Common pulsed lasers: yttrium aluminum garnet (YAG) lasers, ruby lasers, sapphire lasers, neodymium glass lasers, etc. in solid state lasers. There are also nitrogen molecular lasers, excimer lasers, etc.
Giant pulse laser
Losses are artificially added to the cavity to make it greater than the gain of the working substance, when there is no laser output. However, under the continuous excitation of the pump source, the number of atoms on the energy level of the laser increases and a larger particle number inversion is obtained. If the peak power is defined as the energy of the pulse divided by the duration of the pulse (pulse width), then, with the removal of artificially added losses, a pulsed laser with a narrow pulse width and high peak power is produced in a very short period of time at a very fast rate, often called a giant pulse.

Continuous lasers, as the name implies, use laser output that is continuous in time. The output of pulsed lasers is discontinuous, commercially available to the order of a few femtoseconds, so pulsed lasers are often used to measure ultrafast physical processes. But continuous lasers also have the advantage that after frequency stabilization, you can get a very narrow line width, which can be used for laser ranging, fine spectroscopy.
The peak power difference between the two is a lot, continuous lasers in the better semiconductor lasers can do a hundred W scale, while pulsed lasers now femtosecond can do TW scale, the shorter the pulse width, the less the thermal effect, fine processing are more pulsed laser.

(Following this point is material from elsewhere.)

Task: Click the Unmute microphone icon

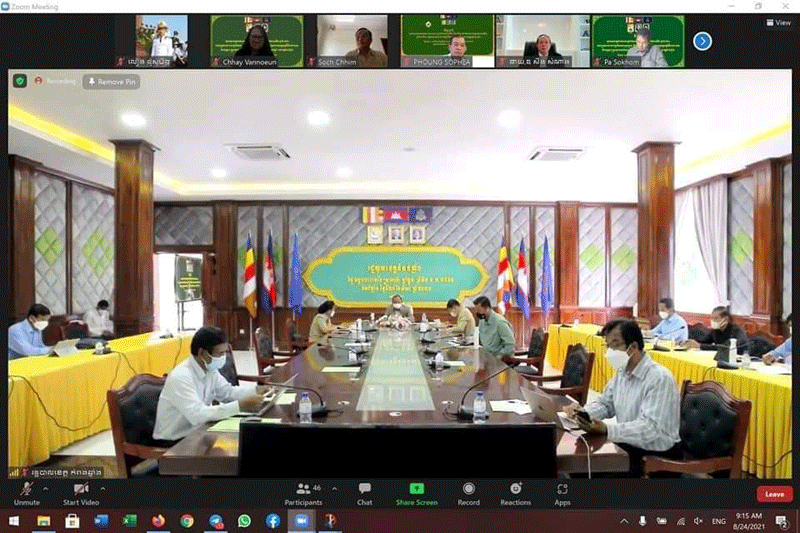Action: click(x=26, y=488)
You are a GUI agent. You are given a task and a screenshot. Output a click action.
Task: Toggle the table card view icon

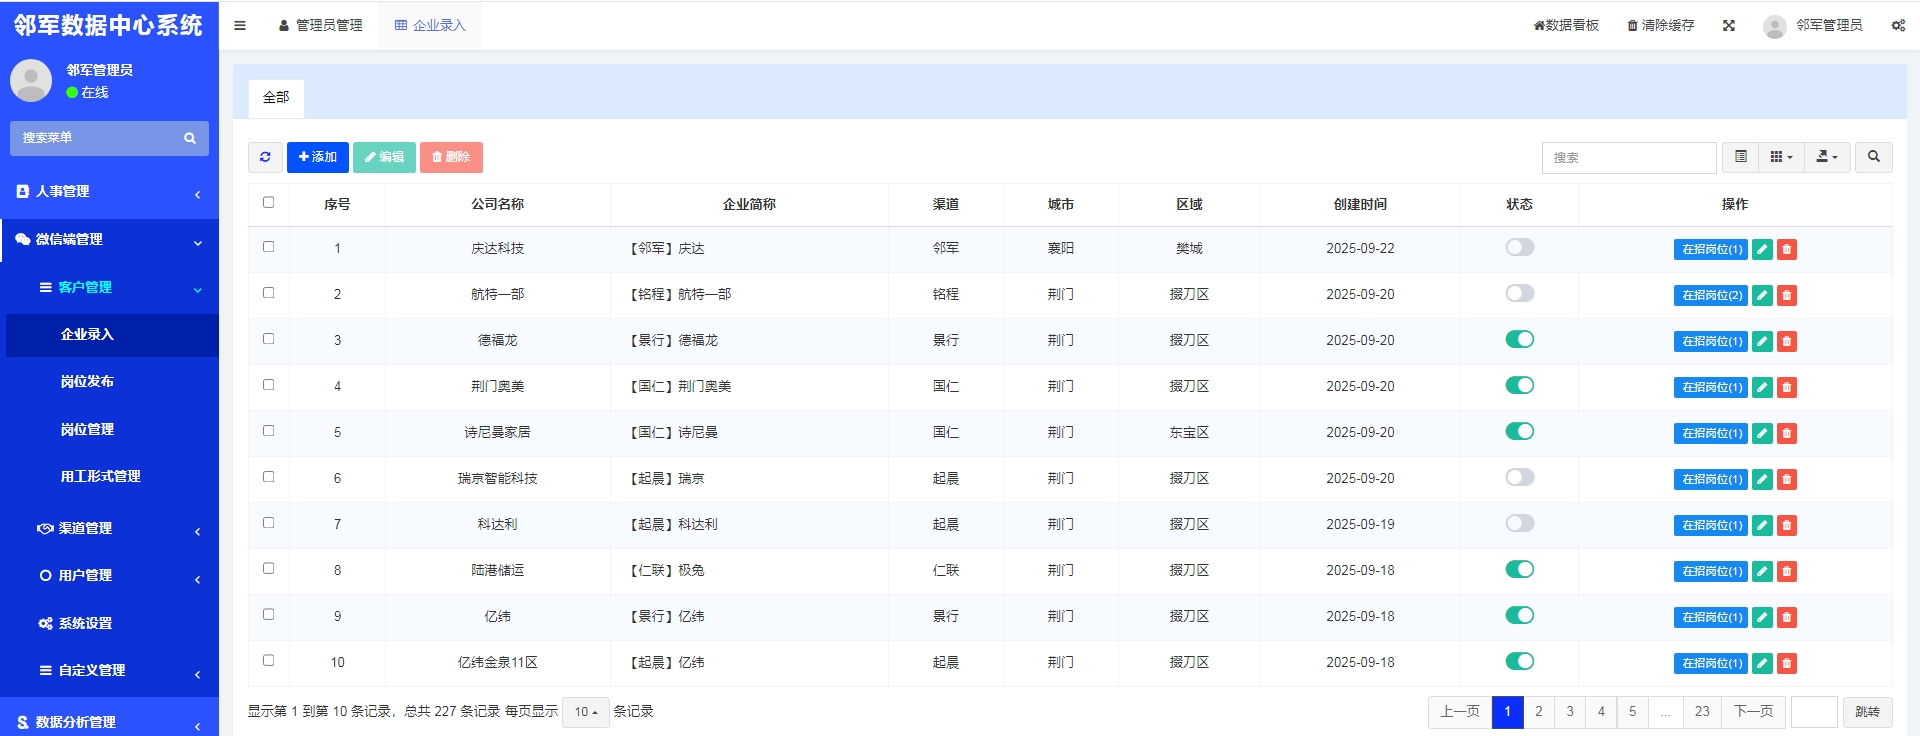(1741, 157)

Peak power = single pulse energy / pulse width;
Average power = single pulse energy * repetition frequency.
The pulse width of a laser is for pulsed lasers or quasi-continuous lasers, and can be simply understood as the duration of the action of one laser pulse per emission or the duration of one laser pulse. The repetition frequency is the number of pulses emitted by the laser per second, e.g. 10 Hz means 10 laser pulses are emitted in one second. But the pulse width of each laser pulse varies from laser to laser, whether it is nanosecond or microsecond or millisecond.